[[ Provided entries open ]]

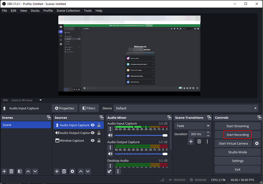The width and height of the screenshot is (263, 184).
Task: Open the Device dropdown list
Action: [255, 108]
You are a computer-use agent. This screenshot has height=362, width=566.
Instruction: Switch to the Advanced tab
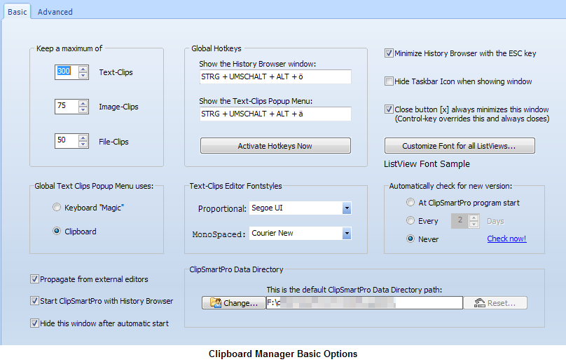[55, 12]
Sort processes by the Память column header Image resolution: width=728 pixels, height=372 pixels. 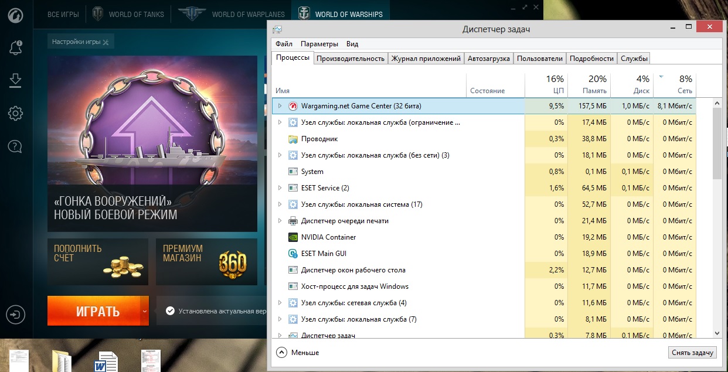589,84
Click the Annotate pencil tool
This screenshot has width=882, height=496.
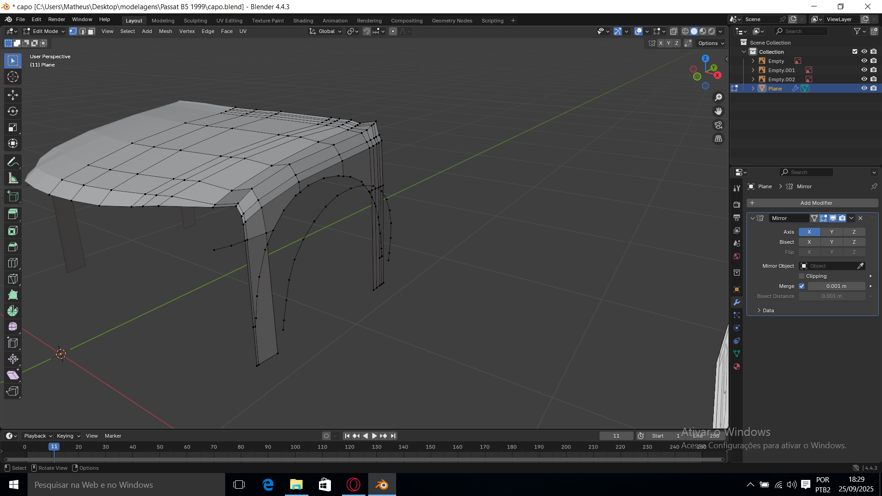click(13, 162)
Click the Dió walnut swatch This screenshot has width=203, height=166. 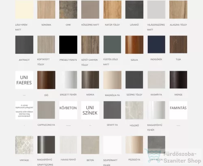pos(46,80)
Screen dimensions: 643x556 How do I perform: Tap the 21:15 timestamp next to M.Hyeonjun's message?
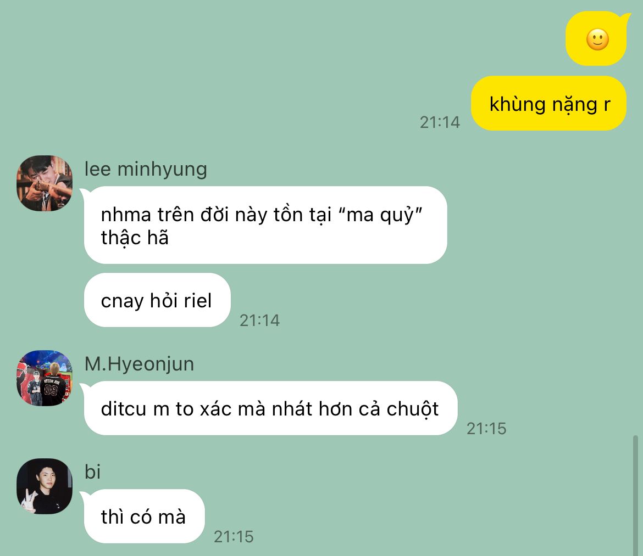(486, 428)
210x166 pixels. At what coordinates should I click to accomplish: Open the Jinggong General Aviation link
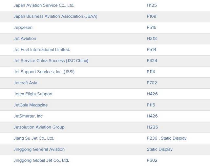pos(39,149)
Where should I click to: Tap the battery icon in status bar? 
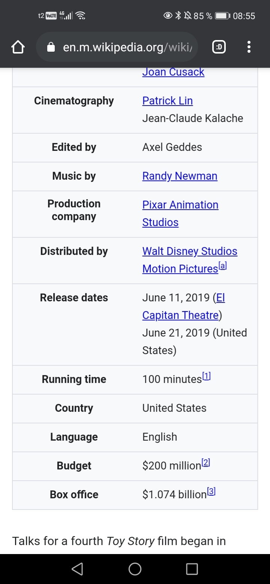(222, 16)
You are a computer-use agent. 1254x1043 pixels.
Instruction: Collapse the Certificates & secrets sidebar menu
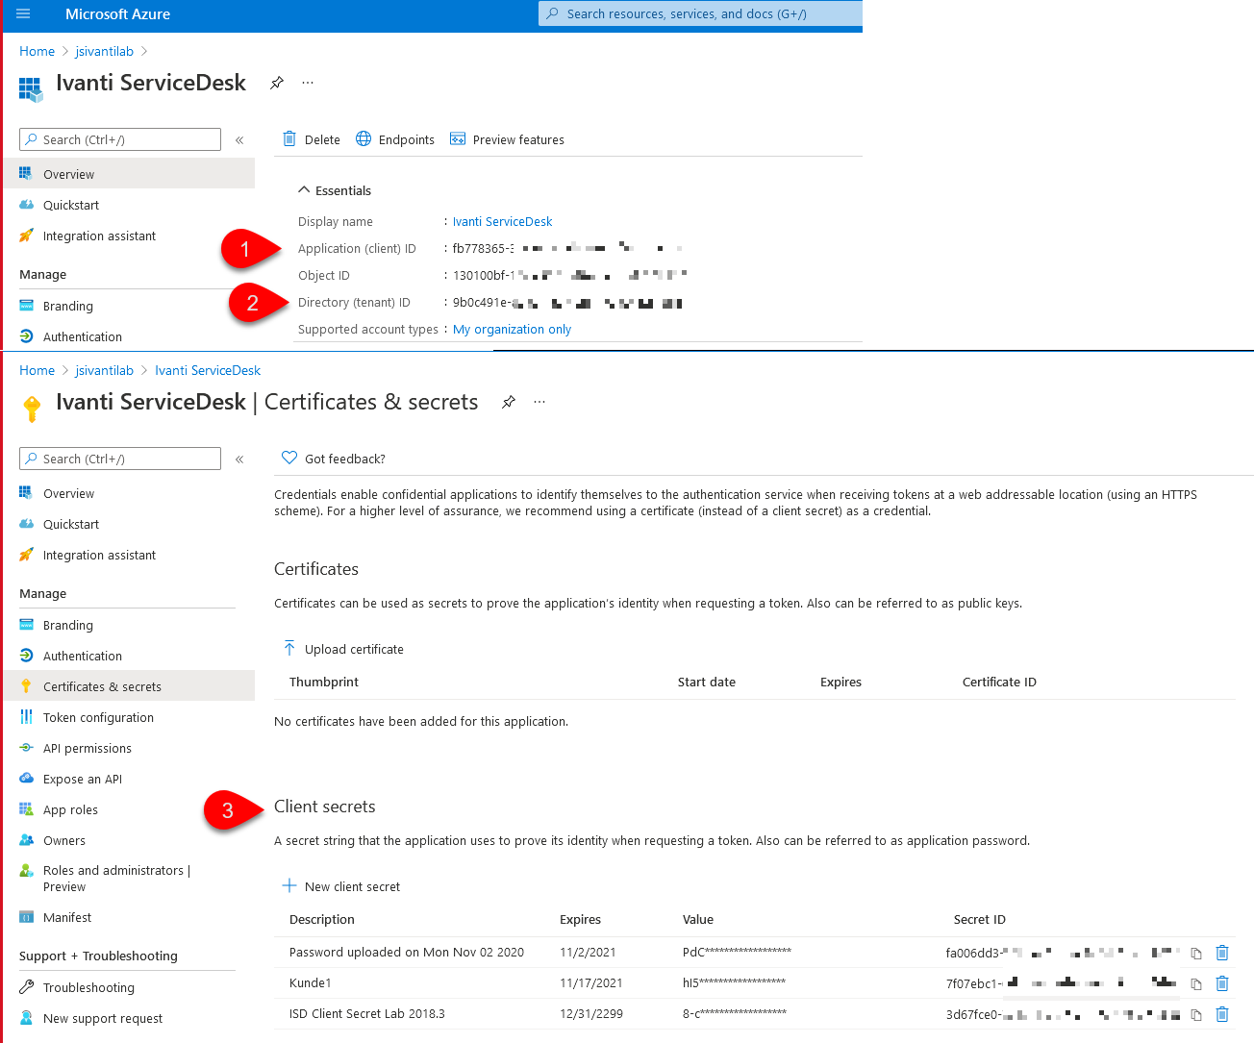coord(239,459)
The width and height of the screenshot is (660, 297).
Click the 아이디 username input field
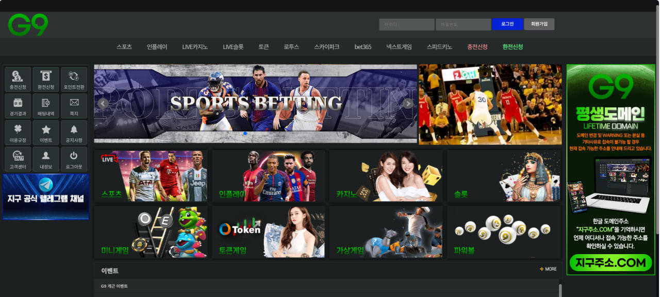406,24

[[ Provided entries closed ]]

**Activity**
Please restate word for word the lines above, starting with the line that holds "Screen dimensions: 643x556" and ending with the final line of the records, while leaving out pictures.

**Written response**
Screen dimensions: 643x556 How do I perform: Tap the 21:15 timestamp next to M.Hyeonjun's message?
(486, 428)
210x166 pixels. At what coordinates should I click to accomplish: Open the Jinggong General Aviation link
pos(39,149)
Where should I click to: Tap the battery icon in status bar? 
(222, 16)
You are a computer-use agent. 1254x1043 pixels.
Instruction: Collapse the Certificates & secrets sidebar menu
coord(239,459)
The width and height of the screenshot is (660, 297).
Click the 아이디 username input field
406,24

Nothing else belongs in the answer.